L'association Les Citoyens a présenté, ce jeudi 17 juillet à Rabat, les résultats d'une vaste enquête nationale inédite sur la perception qu'ont les jeunes Marocains de l'engagement citoyen. Menée pendant plus d'un an dans les 12 régions du pays, cette étude qualitative et quantitative, fondée sur plus de 1.100 réponses, dresse un portrait nuancé d'une jeunesse investie, critique, et en quête de reconnaissance institutionnelle. Fruit de plus d'un an de recherche participative, le rapport intitulé « Comment les jeunes voient-ils l'engagement citoyen ? » s'appuie sur un échantillon représentatif de jeunes âgés de 19 à 24 ans, issus aussi bien de zones urbaines que rurales (46% de localités rurales ou semi-urbaines). L'échantillon, composé majoritairement d'étudiants, inclut également des salariés, des fonctionnaires, des entrepreneurs et des jeunes sans emploi ni formation. Cette diversité a permis de recueillir des données précieuses sur les attentes, les doutes et les formes d'engagement d'une jeunesse souvent mal comprise.
Contrairement aux stéréotypes qui les présentent comme déconnectés, les jeunes Marocains se montrent fortement impliqués dans la vie de leur communauté : 72% d'entre eux déclarent avoir participé à une initiative citoyenne. Toutefois, cette participation reste largement informelle et non reconnue par les instances officielles. Les formes classiques de la participation institutionnelle – telles que les pétitions, motions ou conseils consultatifs – restent méconnues ou perçues comme inaccessibles : 42% des jeunes n'ont jamais eu recours à ces dispositifs, jugés trop lourds ou éloignés de leur réalité.
Une méfiance envers les institutions
L'étude livre un constat sans appel : plus de 70% des jeunes interrogés se disent méfiants envers les institutions et les élus. Un sentiment renforcé par la complexité des procédures administratives et l'absence de retour concret de la part des autorités. Le sentiment d'être "invisible" est récurrent : beaucoup d'initiatives citoyennes locales, bien que porteuses de changement, peinent à trouver des relais ou un appui institutionnel.
Le rapport met en évidence le rôle central du numérique dans les nouvelles formes d'engagement : près de 70% des jeunes utilisent les réseaux sociaux pour promouvoir des causes ou s'informer sur des enjeux citoyens. Toutefois, cette mobilisation en ligne ne se traduit que rarement par une participation à des mécanismes formels.

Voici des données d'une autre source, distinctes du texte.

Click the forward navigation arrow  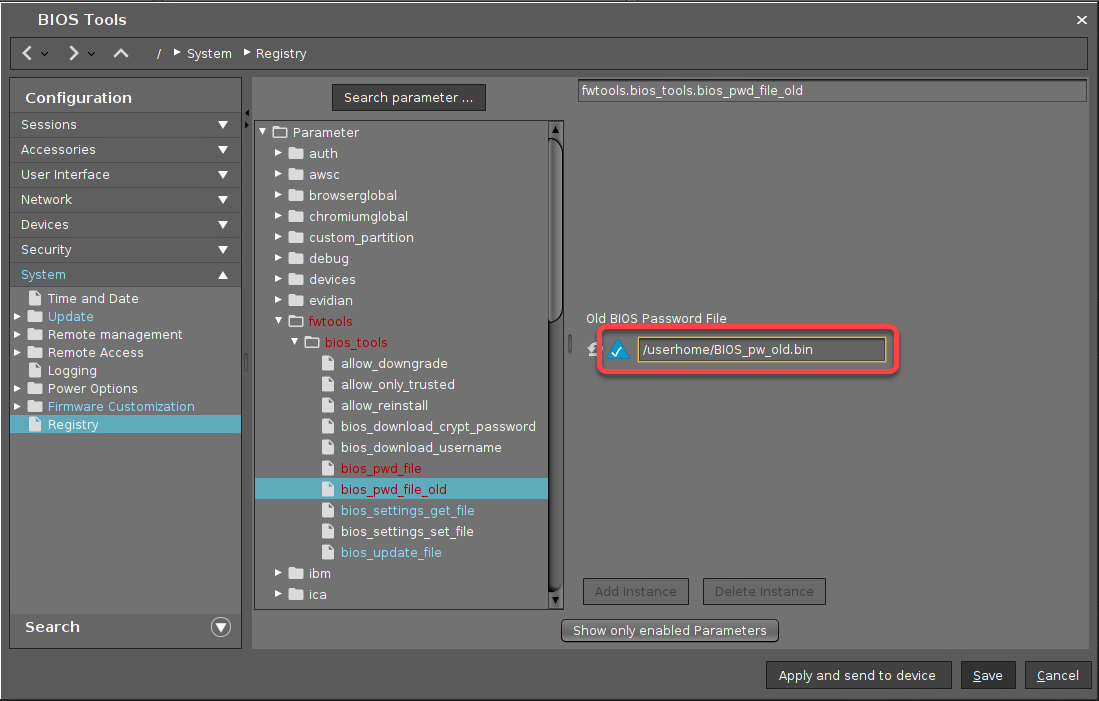coord(74,53)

La fracture numérique reste un obstacle : absence de connexion Internet dans certaines zones, plateformes trop complexes, manque d'interactivité avec les institutions.
Au-delà du constat, le rapport formule des recommandations concrètes : intégrer l'éducation à la citoyenneté dans les programmes scolaires, créer des commissions "jeunesses" communales, instaurer des budgets participatifs dans chaque région, ou encore soutenir les initiatives informelles à fort impact local via un fonds dédié. La transformation des maisons des jeunes en hubs civiques fait également partie des propositions.
Une jeunesse porteuse de propositions concrètes
L'association Les Citoyens pour l'intelligence collective. Au cœur de sa démarche : les Cafés Citoyens, espaces de dialogue qui, en plus de leurs 1.000 éditions organisées au Maroc et à l'étranger, nourrissent une démocratie participative émergente. Un réseau de plus de 200 ambassadeurs, porteurs de projets communautaires, anime ce dispositif.
Plus récemment, les "Labs Citoyens" ont été lancés pour permettre aux jeunes de co-construire des solutions autour de trois axes prioritaires : éducation, employabilité et engagement civique. Ces solutions seront discutées dans le cadre d'un hackathon national d'innovation citoyenne, en prévision des élections de 2026.
Ce rapport se veut, selon l'association, un plaidoyer pour une meilleure considération des jeunes dans les politiques publiques. Il interpelle les décideurs sur l'urgence d'une gouvernance plus inclusive et participative, capable de mobiliser les énergies de cette jeunesse déterminée à contribuer activement à l'avenir du pays. Les Citoyens rappelle, en ce sens, que le développement du Maroc passe nécessairement par la reconnaissance de toutes les formes d'engagement et la création de passerelles concrètes entre la société civile et les institutions.